MARGE-HOMER Data at the Exoplanet Archive


Exoplanet atmospheric retrieval is an inverse modeling technique where atmospheric properties are inferred from exoplanet observations (primary transit, secondary eclipse, or direct observation). Using a radiative transfer (RT) code, thousands to millions of forward models are evaluted, compared to the observations, and probabilistically accepted/rejected by the Bayesian sampler (see review by Madhusudhan 2018). The RT calculations dominate the runtime, which is typically on the order of days of compute time.

Himes et al. (2021) demonstrated that the runtime of retrievals can be reduced by using a machine learning model that approximates RT, with minimal loss in accuracy. This webpage hosts the Reproducible Research Compendium (RRC) for the paper.

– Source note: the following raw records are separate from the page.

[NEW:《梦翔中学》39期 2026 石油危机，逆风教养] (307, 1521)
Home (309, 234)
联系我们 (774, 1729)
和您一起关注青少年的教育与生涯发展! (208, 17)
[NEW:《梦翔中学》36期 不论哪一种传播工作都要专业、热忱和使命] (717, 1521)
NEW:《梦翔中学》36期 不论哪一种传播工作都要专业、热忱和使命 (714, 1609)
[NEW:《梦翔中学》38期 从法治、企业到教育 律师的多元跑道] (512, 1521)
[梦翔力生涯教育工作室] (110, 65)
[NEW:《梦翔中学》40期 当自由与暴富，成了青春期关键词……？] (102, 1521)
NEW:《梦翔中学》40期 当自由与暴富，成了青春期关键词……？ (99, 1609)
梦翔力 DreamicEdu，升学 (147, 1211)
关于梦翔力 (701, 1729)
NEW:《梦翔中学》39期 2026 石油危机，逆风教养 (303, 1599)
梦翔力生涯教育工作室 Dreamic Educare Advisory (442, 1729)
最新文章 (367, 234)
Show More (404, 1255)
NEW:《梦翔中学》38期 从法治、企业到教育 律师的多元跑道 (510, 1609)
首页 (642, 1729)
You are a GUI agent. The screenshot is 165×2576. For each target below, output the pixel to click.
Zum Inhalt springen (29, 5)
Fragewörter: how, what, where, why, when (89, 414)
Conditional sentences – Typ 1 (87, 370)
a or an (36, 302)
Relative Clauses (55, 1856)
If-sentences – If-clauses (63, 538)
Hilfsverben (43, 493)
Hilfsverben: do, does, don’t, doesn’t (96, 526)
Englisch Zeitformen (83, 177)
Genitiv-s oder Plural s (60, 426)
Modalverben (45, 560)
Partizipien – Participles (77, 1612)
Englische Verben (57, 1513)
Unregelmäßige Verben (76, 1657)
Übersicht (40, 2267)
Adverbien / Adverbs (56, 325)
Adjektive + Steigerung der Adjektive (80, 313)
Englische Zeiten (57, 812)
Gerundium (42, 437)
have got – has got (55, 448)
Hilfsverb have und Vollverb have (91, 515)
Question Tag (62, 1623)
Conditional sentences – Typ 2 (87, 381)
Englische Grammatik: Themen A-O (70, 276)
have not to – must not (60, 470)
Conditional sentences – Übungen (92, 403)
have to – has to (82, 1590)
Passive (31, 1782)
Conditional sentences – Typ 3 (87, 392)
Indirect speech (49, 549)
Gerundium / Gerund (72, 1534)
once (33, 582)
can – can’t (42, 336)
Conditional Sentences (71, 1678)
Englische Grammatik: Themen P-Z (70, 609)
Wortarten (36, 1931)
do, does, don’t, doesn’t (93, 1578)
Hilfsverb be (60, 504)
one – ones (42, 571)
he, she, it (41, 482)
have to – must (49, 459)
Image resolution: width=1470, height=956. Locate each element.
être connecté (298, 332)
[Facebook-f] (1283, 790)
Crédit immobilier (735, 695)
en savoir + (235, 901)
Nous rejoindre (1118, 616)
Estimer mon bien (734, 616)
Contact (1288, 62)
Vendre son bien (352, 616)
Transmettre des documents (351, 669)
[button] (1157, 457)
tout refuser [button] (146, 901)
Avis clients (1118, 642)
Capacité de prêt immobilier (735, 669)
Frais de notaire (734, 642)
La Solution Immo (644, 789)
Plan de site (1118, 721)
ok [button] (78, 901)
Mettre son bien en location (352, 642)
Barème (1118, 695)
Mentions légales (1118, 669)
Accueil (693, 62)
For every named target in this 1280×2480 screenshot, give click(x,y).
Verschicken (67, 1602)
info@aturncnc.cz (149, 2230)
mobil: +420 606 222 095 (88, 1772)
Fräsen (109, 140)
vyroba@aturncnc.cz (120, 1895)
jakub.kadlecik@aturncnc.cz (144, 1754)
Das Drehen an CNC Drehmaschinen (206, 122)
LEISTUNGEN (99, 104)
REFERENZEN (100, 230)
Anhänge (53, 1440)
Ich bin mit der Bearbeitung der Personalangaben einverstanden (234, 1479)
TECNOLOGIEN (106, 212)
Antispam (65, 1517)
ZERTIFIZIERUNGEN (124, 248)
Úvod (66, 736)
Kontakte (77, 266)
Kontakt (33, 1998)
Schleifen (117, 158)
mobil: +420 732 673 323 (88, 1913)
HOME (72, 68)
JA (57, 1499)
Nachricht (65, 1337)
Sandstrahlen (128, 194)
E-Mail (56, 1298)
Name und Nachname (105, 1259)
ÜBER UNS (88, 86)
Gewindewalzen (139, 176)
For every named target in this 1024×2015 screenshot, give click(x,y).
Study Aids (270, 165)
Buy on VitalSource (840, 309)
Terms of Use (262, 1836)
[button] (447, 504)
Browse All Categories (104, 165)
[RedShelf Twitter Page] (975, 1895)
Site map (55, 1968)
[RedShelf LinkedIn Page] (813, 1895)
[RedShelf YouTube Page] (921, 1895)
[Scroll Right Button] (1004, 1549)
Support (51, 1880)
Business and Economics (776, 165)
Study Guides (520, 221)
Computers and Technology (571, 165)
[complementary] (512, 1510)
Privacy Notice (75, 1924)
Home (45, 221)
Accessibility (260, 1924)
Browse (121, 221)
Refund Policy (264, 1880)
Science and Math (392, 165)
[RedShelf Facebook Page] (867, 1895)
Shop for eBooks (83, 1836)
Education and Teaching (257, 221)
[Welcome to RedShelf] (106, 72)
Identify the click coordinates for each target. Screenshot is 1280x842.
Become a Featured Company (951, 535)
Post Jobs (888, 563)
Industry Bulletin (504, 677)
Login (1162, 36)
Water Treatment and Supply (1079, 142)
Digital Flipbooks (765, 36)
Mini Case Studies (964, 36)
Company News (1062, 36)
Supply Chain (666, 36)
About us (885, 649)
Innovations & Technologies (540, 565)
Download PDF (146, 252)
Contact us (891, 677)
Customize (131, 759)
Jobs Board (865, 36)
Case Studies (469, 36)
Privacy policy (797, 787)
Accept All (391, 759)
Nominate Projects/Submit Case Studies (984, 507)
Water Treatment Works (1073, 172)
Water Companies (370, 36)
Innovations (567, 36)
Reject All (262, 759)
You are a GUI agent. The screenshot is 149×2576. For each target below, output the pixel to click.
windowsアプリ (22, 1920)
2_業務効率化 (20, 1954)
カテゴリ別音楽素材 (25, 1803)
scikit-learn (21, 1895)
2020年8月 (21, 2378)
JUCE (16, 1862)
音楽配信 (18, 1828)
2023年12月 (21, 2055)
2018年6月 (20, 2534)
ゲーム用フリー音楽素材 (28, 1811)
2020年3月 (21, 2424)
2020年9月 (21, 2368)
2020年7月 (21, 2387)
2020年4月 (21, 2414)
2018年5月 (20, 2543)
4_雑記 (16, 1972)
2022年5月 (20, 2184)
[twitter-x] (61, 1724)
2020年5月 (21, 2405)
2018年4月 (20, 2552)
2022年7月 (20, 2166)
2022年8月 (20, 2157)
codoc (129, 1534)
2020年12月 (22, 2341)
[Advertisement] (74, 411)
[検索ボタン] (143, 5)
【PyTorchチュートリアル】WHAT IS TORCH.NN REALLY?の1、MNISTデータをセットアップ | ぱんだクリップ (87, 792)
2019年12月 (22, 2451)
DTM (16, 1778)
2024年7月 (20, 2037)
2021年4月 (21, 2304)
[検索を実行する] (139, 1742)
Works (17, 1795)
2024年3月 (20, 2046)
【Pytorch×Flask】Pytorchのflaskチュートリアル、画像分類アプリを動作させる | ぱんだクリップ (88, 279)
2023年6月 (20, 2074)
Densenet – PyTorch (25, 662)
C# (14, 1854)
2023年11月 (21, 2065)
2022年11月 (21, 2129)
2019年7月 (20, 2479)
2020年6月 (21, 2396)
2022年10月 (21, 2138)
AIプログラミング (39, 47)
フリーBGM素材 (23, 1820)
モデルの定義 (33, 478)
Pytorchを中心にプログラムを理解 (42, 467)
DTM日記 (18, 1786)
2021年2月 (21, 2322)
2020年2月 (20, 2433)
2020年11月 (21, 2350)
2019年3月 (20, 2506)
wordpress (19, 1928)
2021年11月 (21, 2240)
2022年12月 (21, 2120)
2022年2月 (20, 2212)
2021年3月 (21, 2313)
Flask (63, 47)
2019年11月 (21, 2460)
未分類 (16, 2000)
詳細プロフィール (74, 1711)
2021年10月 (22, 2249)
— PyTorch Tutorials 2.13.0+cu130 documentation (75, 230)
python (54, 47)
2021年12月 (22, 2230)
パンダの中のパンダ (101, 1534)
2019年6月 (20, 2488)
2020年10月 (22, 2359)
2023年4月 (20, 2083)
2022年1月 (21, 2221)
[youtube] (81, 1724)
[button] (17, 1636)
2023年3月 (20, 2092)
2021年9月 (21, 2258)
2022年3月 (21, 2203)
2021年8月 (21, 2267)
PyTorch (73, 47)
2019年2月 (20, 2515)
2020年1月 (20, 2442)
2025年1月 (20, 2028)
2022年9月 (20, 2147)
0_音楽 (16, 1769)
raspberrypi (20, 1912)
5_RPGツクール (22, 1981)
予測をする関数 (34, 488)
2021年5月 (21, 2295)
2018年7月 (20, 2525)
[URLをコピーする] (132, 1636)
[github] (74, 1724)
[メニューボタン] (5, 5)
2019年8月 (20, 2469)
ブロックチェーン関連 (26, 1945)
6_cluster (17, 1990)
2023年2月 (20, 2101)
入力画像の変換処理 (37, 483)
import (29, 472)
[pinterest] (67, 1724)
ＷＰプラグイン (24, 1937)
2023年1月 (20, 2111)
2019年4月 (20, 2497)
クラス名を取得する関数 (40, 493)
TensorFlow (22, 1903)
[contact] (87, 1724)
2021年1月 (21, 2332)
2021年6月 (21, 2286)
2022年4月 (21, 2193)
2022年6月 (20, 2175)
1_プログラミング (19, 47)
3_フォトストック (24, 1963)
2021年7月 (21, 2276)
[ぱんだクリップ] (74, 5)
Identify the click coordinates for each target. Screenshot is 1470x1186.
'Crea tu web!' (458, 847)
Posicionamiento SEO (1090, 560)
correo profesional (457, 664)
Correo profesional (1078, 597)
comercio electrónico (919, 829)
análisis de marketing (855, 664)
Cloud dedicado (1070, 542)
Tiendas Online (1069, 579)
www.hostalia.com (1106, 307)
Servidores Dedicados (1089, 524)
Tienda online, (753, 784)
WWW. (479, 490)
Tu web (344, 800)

Extracting the .tar.gz files

The RRC is supplied as .tar.gz files to reduce the data size and enable users to download only the parts they are interested in. The RRC's full size once extracted is ~330 GB. If running MARGE, it will use an additional ~230 GB for the data in TFRecords format + the predictions on the validation and test sets.

To reconstruct the RRC, place all .tar.gz files in the same directory, and extract each one. On Unix-based systems, users may enter:

    for foo in RRC-HimesEtal2021*.tar.gz
        tar -zxvf $foo

into a terminal to accomplish this. This is available as an executable script below (

Windows users can use archiving programs like 7-Zip or WinZip to extract the .tar.gz files.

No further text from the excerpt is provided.